Collected data.
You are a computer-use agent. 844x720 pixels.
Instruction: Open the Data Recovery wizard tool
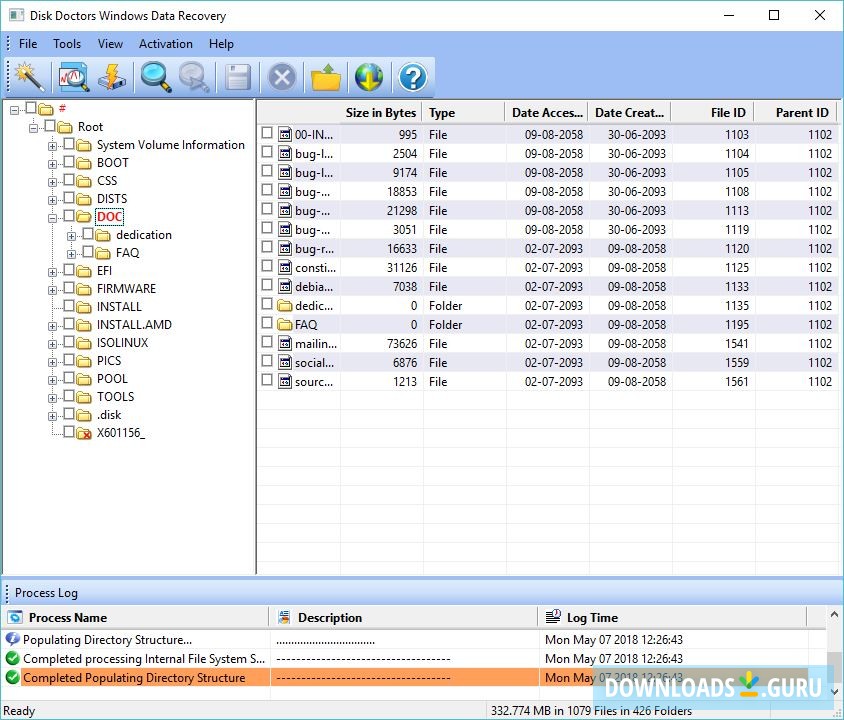coord(29,77)
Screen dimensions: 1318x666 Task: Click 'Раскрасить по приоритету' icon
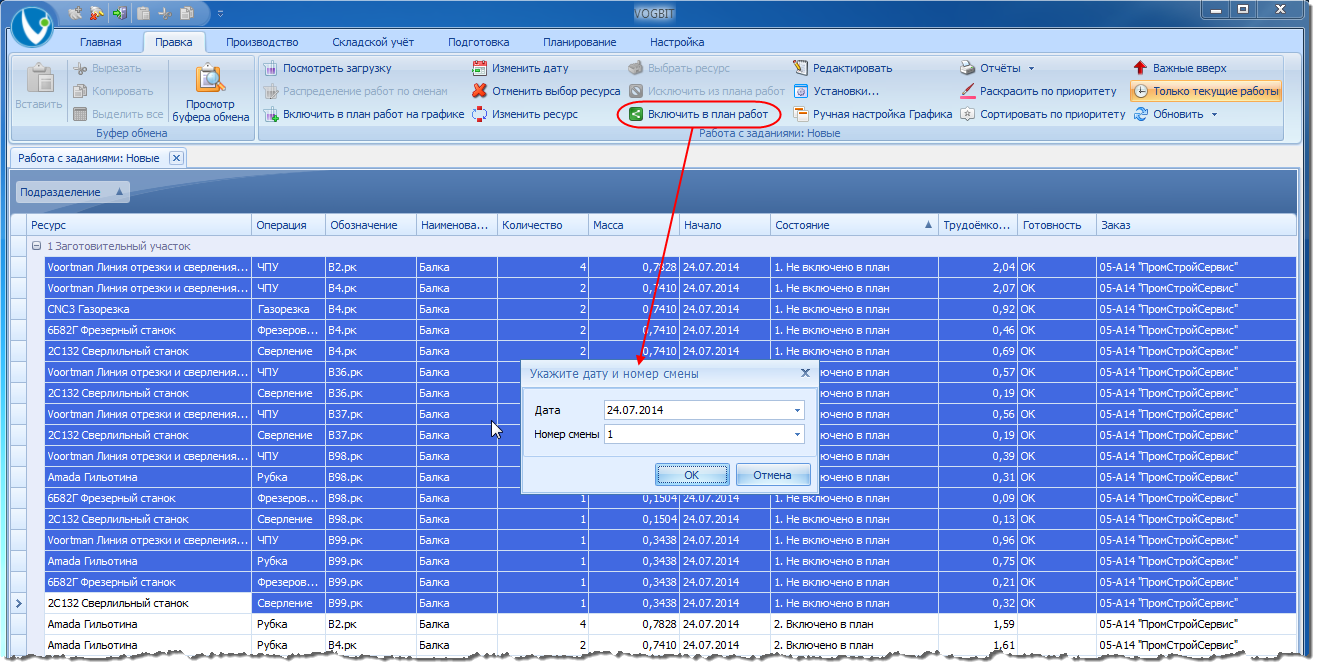coord(967,91)
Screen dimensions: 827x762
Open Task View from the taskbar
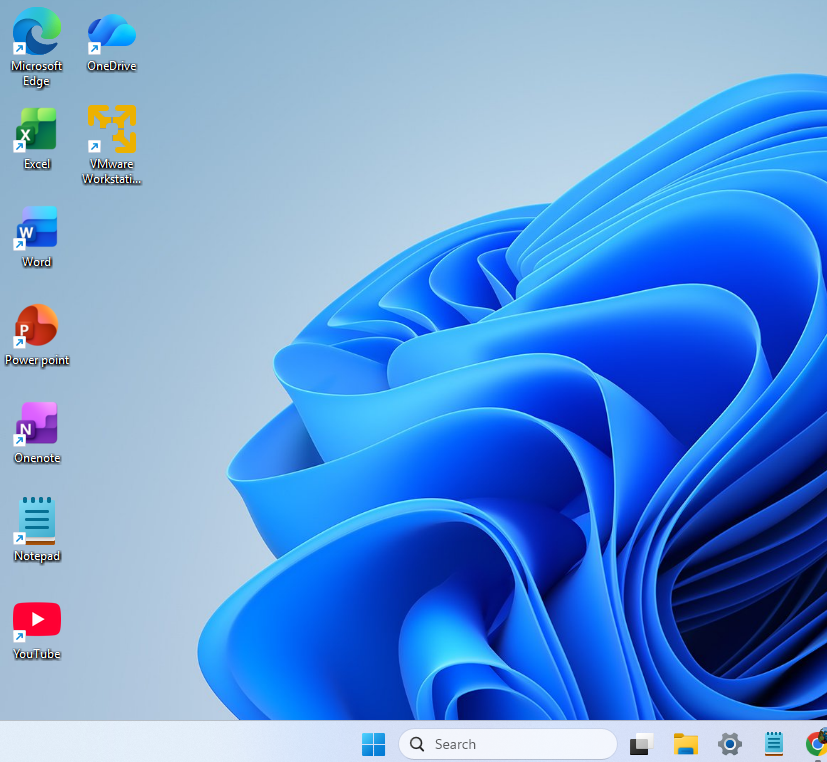click(641, 744)
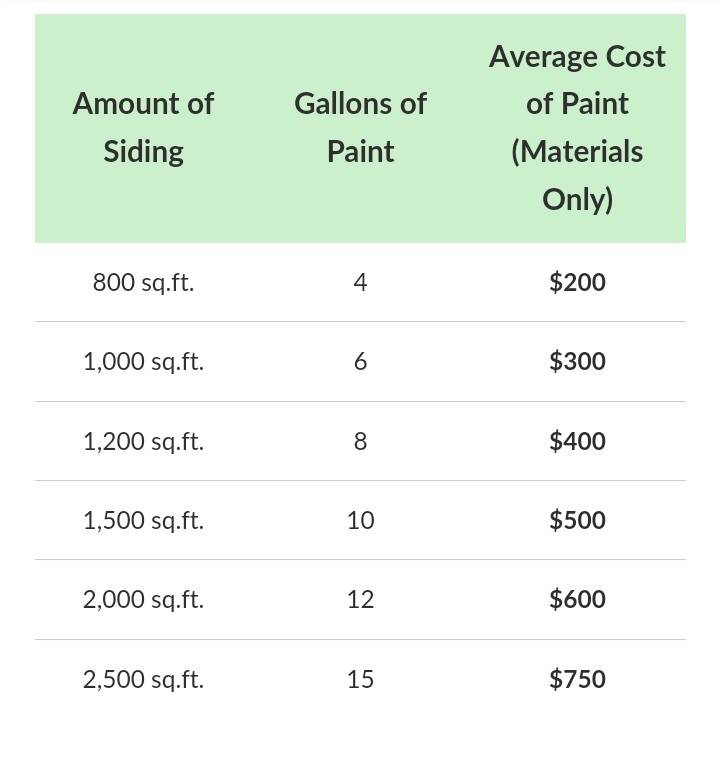Select the '1,000 sq.ft.' siding cell
Screen dimensions: 720x778
click(x=143, y=361)
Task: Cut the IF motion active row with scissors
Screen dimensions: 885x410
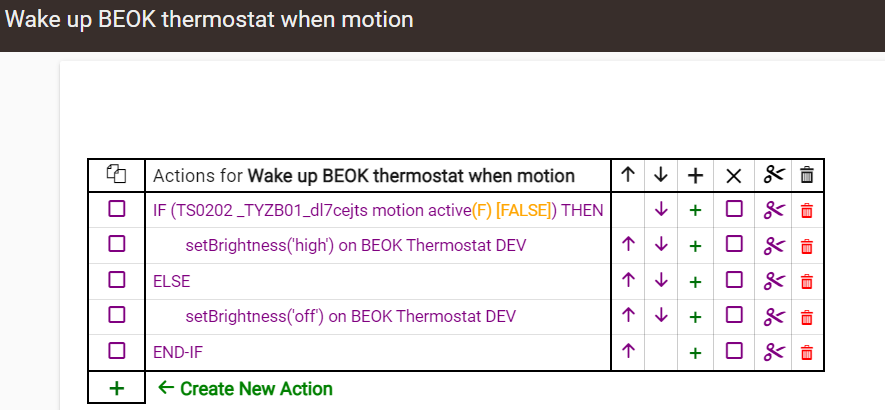Action: pyautogui.click(x=774, y=211)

About this task. With pictures omitted, restate word for word every line above from the one containing "Screen dimensions: 827x762" to the end of the entries.

Expected answer.
Screen dimensions: 827x762
Open Task View from the taskbar
click(641, 744)
Select the '1,000 sq.ft.' siding cell
Screen dimensions: 720x778
click(x=143, y=361)
Task: Cut the IF motion active row with scissors
Screen dimensions: 885x410
Action: pyautogui.click(x=774, y=211)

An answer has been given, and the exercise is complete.